Written problem
Turn everything from the line containing "Viewport: 1300px width, 743px" down to the end of the records into a JSON list of strings, one string per line, skipping blank lines. Leave the pictures out of your answer.
[Start]
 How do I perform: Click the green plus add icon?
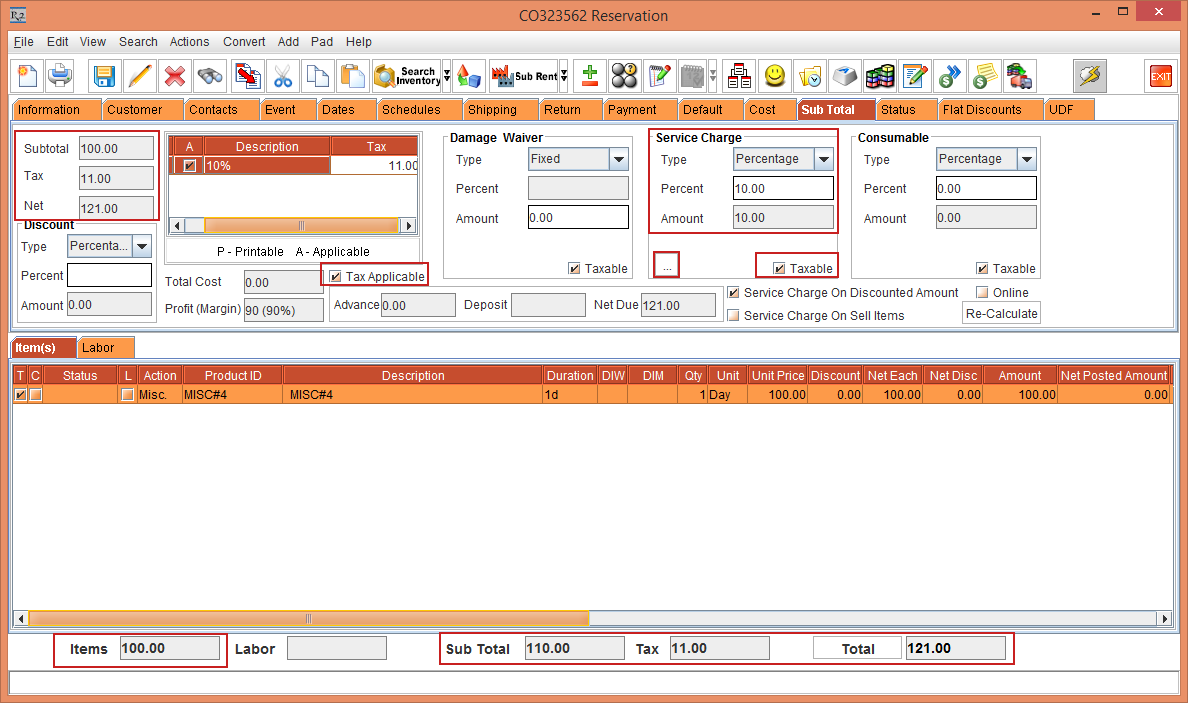pos(588,76)
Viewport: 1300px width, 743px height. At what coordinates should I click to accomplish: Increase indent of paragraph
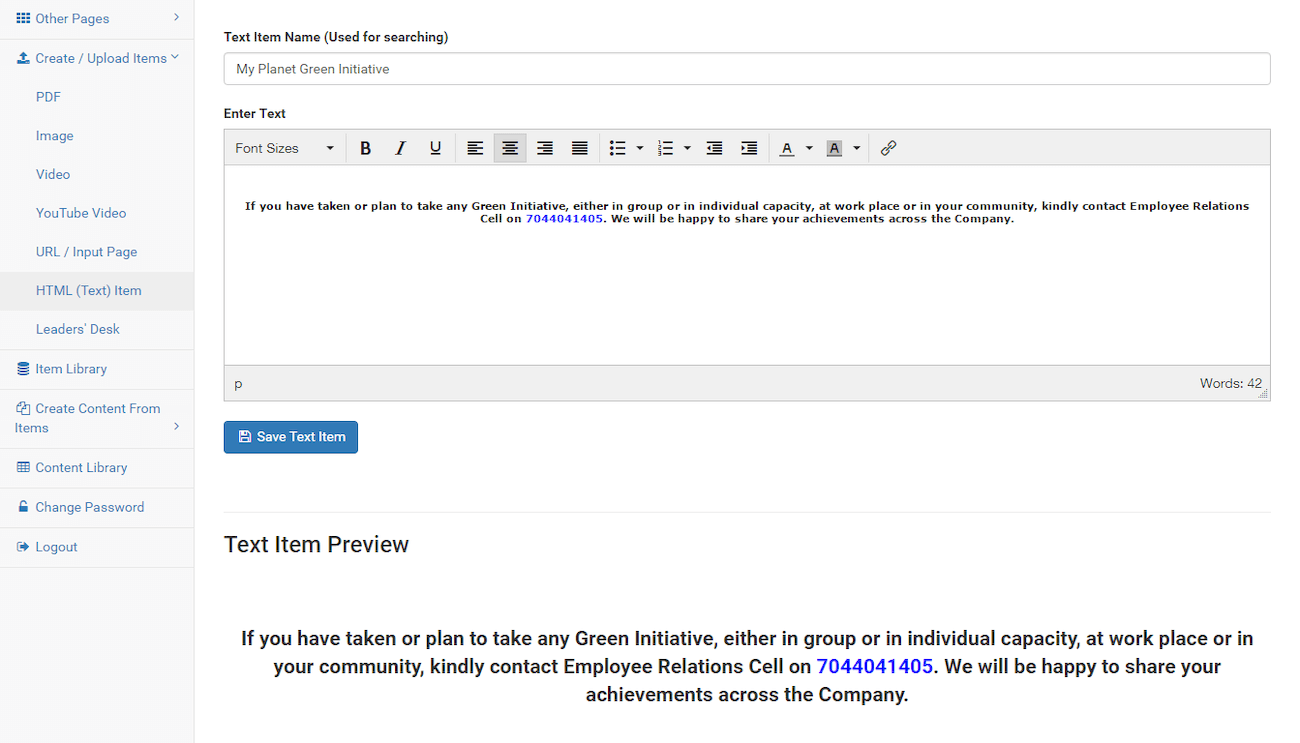[x=749, y=148]
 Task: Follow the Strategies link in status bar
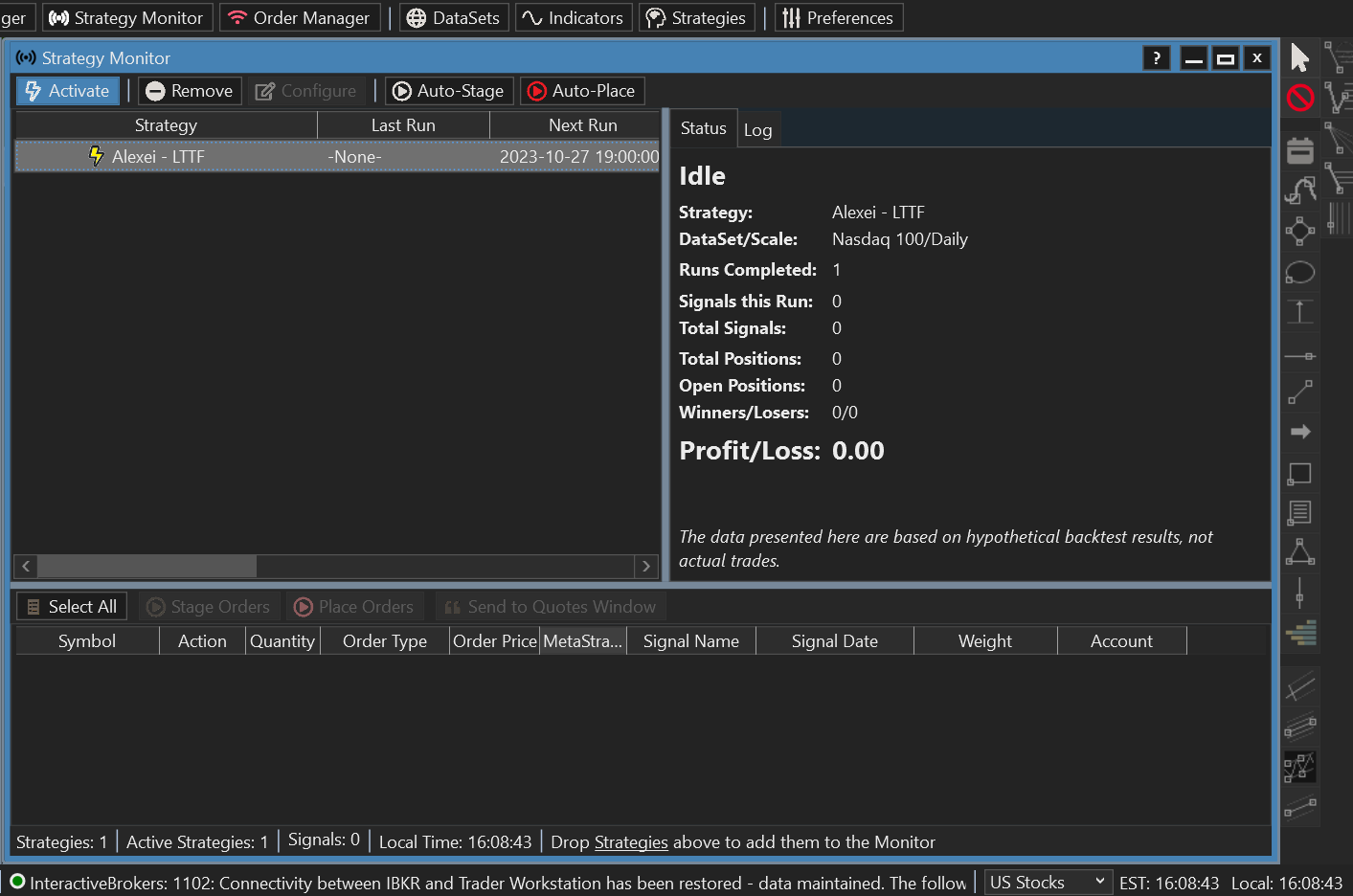631,842
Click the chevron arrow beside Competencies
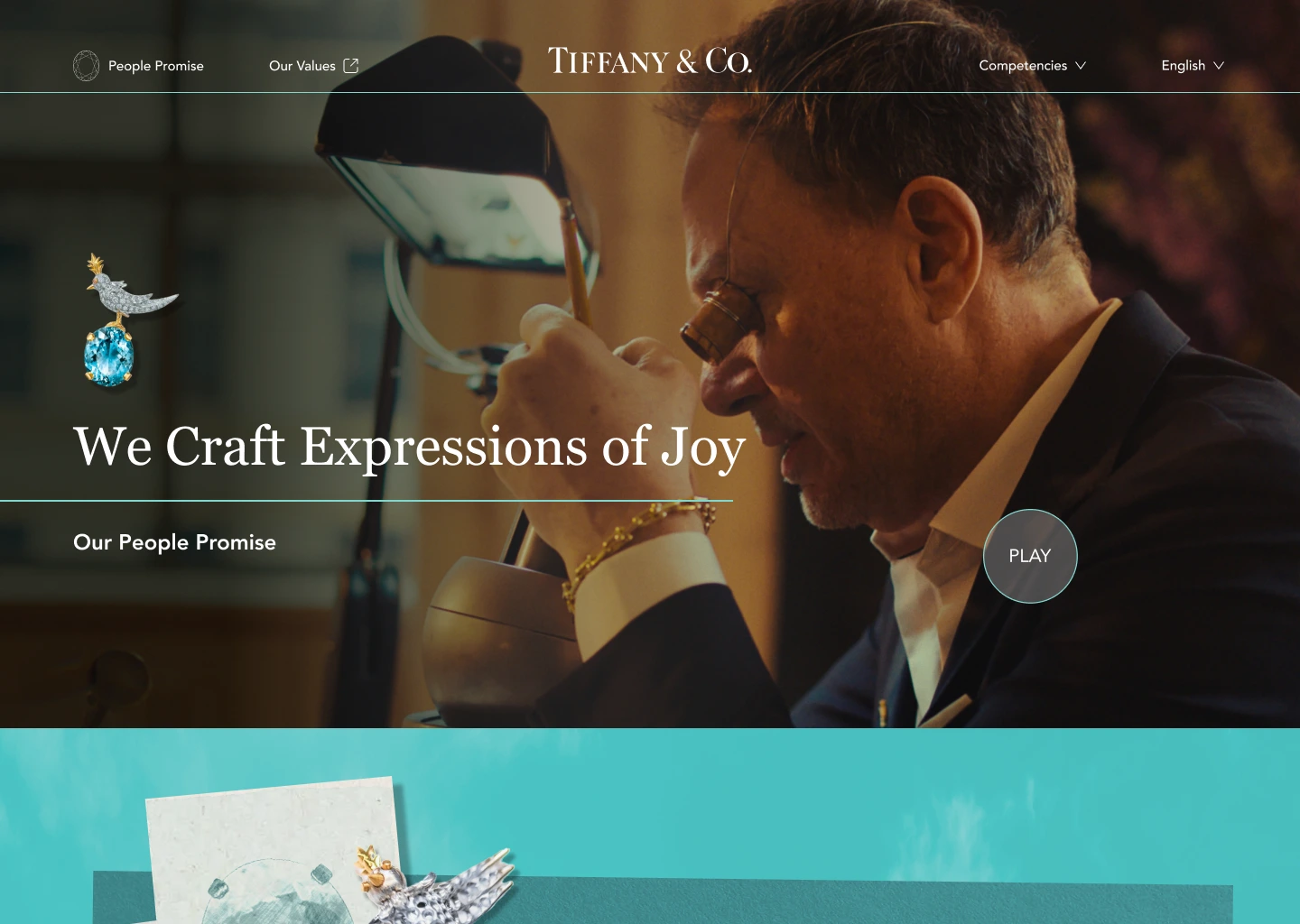Viewport: 1300px width, 924px height. point(1081,66)
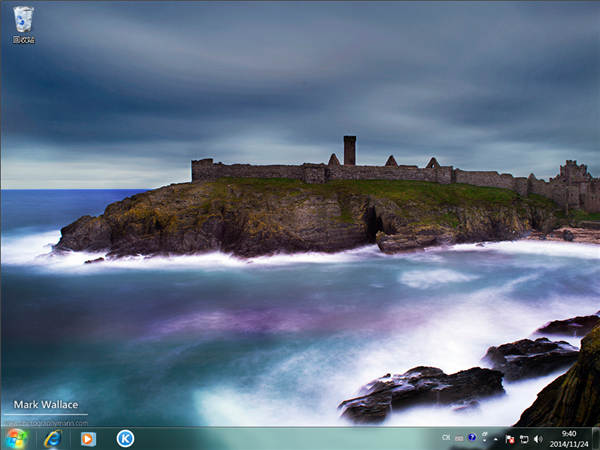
[End]
Result of this task
[
  "Viewport: 1300px width, 743px height. At what coordinates should I click to accomplish: Increase indent of paragraph",
  "[x=749, y=148]",
  " Task: Follow the Strategies link in status bar",
  "631,842",
  "Click the chevron arrow beside Competencies",
  "Viewport: 1300px width, 924px height. point(1081,66)"
]